Die Lockerung der Arbeitszeit- und Ruhevorschriften soll nur für das Cluster der Führungs- und höhere Fachkräfte gelten, die über eine gewisse Autonomie in der Arbeitszeitgestaltung im Rahmen eines Jahresarbeitszeitmodells verfügen. Gegenwärtig bestehen sechs ins Detail gehende Gesetzesartikel zu Arbeits-, Ruhezeiten und zur Sonntagsarbeit. Wissensarbeitende und ihre Vorgesetzte, welche die neuen Arbeitsformen nutzen wollen, sind mit diesen Vorschriften überfordert. Deshalb ist eine leichte Reduktion der Ruhezeiten und eine Anhebung der wöchentlichen Höchstarbeitszeit bis 60 Stunden sinnvoll, sofern über das Jahr kompensiert werden kann. Dieses Cluster kann freiwillig und ausserhalb des Betriebs Sonntagsarbeit leisten. Statt einer Vielzahl von langen Gesetzestexten braucht es für dieses Cluster noch drei Bestimmungen, um eine flexible Einteilung der Arbeit über die Arbeitswoche zu ermöglichen: 

  1. Die Jahresarbeitszeit beträgt 52x45h.
  2. Die Höchstarbeitszeit pro Woche darf 60 Std. nicht überschreiten
  3. Vereinfachung der Ruhe- und Arbeitszeitvorschriften: Ausdehnung des täglichen Arbeitszeitraums auf 15 Stunden und dementsprechend eine mögliche Verkürzung der Ruhezeit auf 9 Stunden (im Durchschnitt über 4 Wochen 11 Stunden)

Ohne Gesundheitsschutz keine Ausdehnung Flexibilisierung

Organisationale Gesundheit wird zu einem wichtigen Wettbewerbsfaktor für ein wirtschaftlich gesundes Unternehmen. Die Berücksichtigung von psycho-sozialen Belastungsfaktoren und umfassende Konzepte zum Erhalt der Ressourcen sind nicht nur eine Frage sozialer Verantwortung, sondern machen auch ökonomisch Sinn. Eine Flexibilisierung der Arbeits- und Ruhezeitvorschriften für einzelne AN-Clusters erfordert ein klares Bekenntnis zu einem umfassenden Gesundheitsschutz. Dieser ist zwar schon heute im ArG verankert. In der Realität ist es so, dass viele Branchen sich eher nach einem alten Gesundheitsverständnis orientieren, das auf Risikofaktoren im Hinblick auf Unfälle im Betrieb ausgerichtet ist. Ein zeitgemässer Fokus muss sich auf die gesund erhaltenden psychosozialen Faktoren, Ressourcen und Potentiale von Arbeitnehmer ausrichten, die für die Auseinandersetzung mit und Bewältigung von Belastungen wichtig sind. Arbeitgeber sollen nicht nur fragen, was die Beschäftigten tun müssen, um gesund zu bleiben, sondern auch, welche Strukturen für eine „gesunde Organisation“ notwendig sind. Es geht also bei der Entwicklung einer betrieblichen Gesundheitskultur nicht nur um Abbau von Gefährdungen, sondern um die Beteiligung, Wertschätzung und Förderung des selbstverantwortlich aktiv handelnden Arbeitnehmers. Ein präventives Gesundheitsmanagement muss sich zur Aufgabe machen, nicht nur die individuellen, sondern auch die betrieblichen Ursachen von Stress anzugehen.

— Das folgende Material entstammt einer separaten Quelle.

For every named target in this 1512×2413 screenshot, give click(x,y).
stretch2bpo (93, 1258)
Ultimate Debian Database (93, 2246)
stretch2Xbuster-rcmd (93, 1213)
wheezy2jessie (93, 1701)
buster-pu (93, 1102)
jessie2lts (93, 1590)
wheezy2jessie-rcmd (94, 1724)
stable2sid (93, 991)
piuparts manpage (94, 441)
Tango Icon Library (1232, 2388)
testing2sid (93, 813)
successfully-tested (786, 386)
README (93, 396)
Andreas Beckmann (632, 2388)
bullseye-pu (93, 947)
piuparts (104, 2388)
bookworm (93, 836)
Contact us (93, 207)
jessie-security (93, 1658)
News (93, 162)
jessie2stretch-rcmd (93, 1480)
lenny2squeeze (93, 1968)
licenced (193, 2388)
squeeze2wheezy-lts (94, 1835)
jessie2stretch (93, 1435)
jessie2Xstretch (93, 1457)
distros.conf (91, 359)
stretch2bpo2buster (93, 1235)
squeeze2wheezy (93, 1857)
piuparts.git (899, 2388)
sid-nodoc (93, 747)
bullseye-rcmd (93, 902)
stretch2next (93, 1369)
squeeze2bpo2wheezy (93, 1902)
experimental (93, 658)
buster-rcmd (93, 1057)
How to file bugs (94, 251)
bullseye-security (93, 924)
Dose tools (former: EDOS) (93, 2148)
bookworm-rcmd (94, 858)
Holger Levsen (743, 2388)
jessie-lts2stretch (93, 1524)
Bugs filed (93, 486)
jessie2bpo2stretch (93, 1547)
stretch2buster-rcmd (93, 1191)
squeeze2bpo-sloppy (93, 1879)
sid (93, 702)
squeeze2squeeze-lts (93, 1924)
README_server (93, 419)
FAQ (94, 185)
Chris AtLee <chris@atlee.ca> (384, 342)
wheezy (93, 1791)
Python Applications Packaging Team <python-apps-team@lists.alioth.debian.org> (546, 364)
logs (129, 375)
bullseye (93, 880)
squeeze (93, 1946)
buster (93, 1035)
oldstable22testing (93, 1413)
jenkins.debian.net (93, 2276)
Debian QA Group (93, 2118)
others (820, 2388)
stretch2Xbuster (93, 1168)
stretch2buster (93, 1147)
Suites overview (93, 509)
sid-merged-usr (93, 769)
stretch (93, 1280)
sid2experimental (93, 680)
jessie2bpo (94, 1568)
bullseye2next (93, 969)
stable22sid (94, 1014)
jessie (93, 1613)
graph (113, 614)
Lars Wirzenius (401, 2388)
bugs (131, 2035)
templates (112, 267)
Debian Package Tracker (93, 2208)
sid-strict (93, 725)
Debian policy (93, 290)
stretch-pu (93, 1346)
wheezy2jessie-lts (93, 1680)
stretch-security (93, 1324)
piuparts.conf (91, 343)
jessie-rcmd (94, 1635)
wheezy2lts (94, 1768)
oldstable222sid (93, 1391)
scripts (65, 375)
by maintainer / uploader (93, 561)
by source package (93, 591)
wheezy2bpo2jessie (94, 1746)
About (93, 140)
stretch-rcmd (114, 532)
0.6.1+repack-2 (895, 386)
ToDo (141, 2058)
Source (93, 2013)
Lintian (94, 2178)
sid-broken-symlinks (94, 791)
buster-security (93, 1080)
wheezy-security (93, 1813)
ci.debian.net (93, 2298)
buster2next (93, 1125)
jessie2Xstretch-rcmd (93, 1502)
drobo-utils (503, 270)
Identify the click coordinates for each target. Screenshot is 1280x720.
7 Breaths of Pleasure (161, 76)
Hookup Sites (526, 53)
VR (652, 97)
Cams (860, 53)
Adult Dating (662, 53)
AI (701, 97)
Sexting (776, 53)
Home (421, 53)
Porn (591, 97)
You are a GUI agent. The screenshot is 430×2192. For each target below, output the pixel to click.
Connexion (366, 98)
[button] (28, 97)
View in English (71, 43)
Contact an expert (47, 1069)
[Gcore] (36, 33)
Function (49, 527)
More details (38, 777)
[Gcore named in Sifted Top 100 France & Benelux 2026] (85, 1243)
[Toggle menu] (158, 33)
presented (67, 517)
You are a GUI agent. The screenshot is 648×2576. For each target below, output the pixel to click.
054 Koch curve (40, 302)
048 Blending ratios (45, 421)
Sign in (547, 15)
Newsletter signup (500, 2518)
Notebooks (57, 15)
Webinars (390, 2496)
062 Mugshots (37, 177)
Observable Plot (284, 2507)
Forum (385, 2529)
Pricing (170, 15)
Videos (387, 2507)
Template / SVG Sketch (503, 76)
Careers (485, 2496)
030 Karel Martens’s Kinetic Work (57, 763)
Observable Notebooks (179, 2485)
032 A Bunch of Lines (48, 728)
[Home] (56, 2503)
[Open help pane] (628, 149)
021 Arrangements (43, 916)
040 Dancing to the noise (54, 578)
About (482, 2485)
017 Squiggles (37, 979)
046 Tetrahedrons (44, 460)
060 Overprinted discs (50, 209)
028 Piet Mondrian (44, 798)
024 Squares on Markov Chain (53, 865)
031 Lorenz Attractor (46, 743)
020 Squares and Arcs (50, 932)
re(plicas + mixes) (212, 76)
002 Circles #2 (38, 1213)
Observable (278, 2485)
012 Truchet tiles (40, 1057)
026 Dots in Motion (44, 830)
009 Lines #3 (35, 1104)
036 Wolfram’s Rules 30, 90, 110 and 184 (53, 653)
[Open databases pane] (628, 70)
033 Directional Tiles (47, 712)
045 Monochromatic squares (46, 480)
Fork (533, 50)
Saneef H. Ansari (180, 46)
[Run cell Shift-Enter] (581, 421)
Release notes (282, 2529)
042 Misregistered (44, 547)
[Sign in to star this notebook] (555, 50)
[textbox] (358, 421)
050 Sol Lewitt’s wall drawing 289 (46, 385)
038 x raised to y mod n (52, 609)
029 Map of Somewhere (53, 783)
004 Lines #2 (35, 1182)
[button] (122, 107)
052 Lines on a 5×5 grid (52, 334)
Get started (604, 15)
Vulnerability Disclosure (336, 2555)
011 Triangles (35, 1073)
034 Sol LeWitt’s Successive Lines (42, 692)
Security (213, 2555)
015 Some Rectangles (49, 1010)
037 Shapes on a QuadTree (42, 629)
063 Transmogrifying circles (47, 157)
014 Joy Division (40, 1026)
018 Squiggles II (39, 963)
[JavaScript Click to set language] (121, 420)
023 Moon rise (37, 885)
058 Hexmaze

Folgende gesetzliche Verankerungen erachtet die SKO deshalb als sinnvoll:
  • Verpflichtung der Arbeitgeber zu Präventionsmassnahmen. Diese sollten ein regelmässiges Monitoring der Qualität und Quantität von Arbeit und Gesundheit der Arbeitnehmer, die Sensibilisierung und Weiterbildung von Führungskräften sowie die Mitwirkungsmöglichkeit der Arbeitnehmer bei der Festlegung von Gesundheitsmassnahmen beinhalten.
  • Branchenlösungen sind zu bevorzugen, um sicherzustellen, dass die Alltagstauglichkeit von Mindestvorschriften und Empfehlungen für KMU gewährleistet wird.

Auf der politischen Ebene erachtet es die SKO als sinnvoll, wenn die zahlreichen Aktivitäten, Initiativen und Beteiligungen des Bundes im Rahmen des Gesundheitsmanagements (EKAS, Gesundheitsförderung Schweiz, SUVA) im Sinne eines gesamtheitlichen arbeitsbezogenen Gesundheits- und Präventionssystems zielgerichteter auf einander abgestimmt werden.